[EXTRACTED RECORDS]

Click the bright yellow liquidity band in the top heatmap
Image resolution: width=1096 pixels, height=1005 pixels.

[/EXTRACTED RECORDS]
[EXTRACTED RECORDS]

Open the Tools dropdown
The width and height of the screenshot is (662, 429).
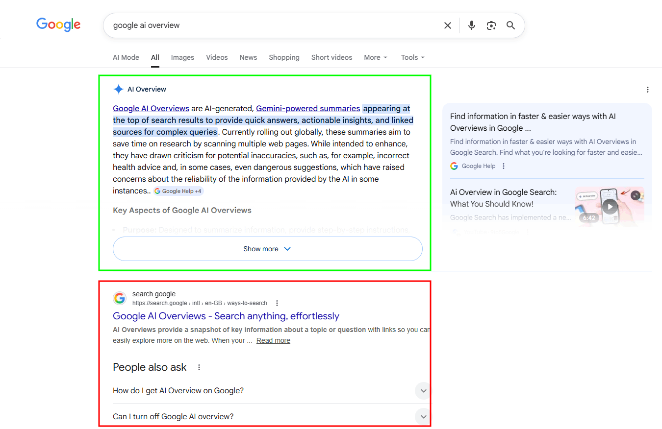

[/EXTRACTED RECORDS]
[EXTRACTED RECORDS]

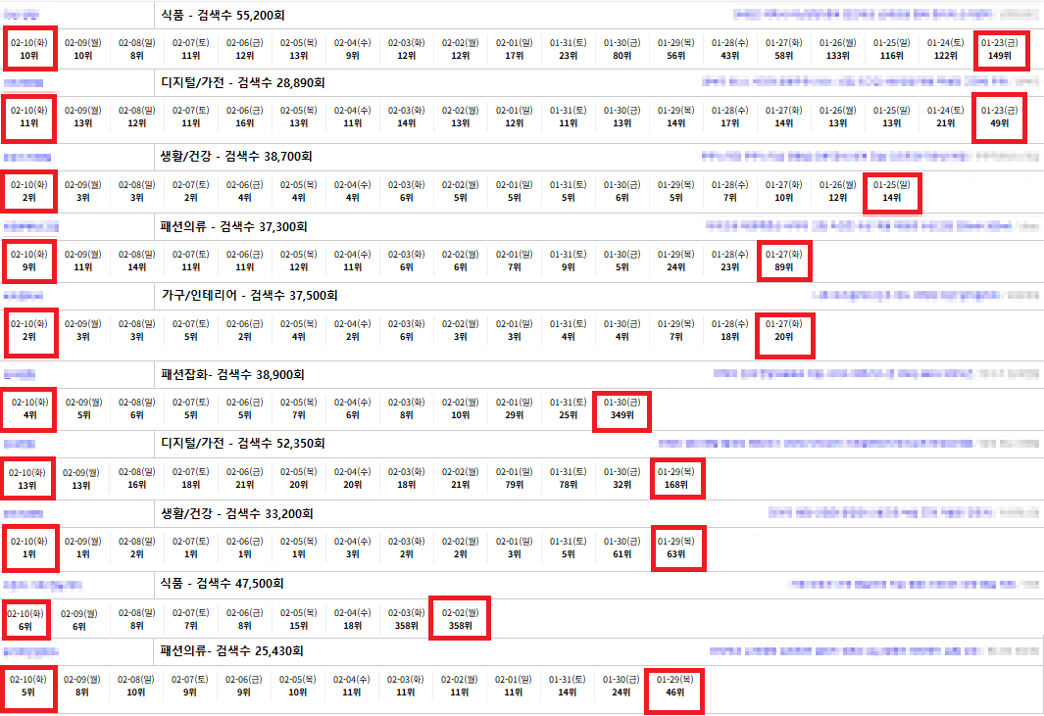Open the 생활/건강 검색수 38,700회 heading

[/EXTRACTED RECORDS]

= TASK BRIEF =
Find the line with "Click the bright" in the entries above. Retype it and each line after it, exactly, through the line with "Image resolution: width=1096", and stop there.

= ANSWER FOR THE TASK =
Click the bright yellow liquidity band in the top heatmap
Image resolution: width=1096 pixels, height=1005 pixels.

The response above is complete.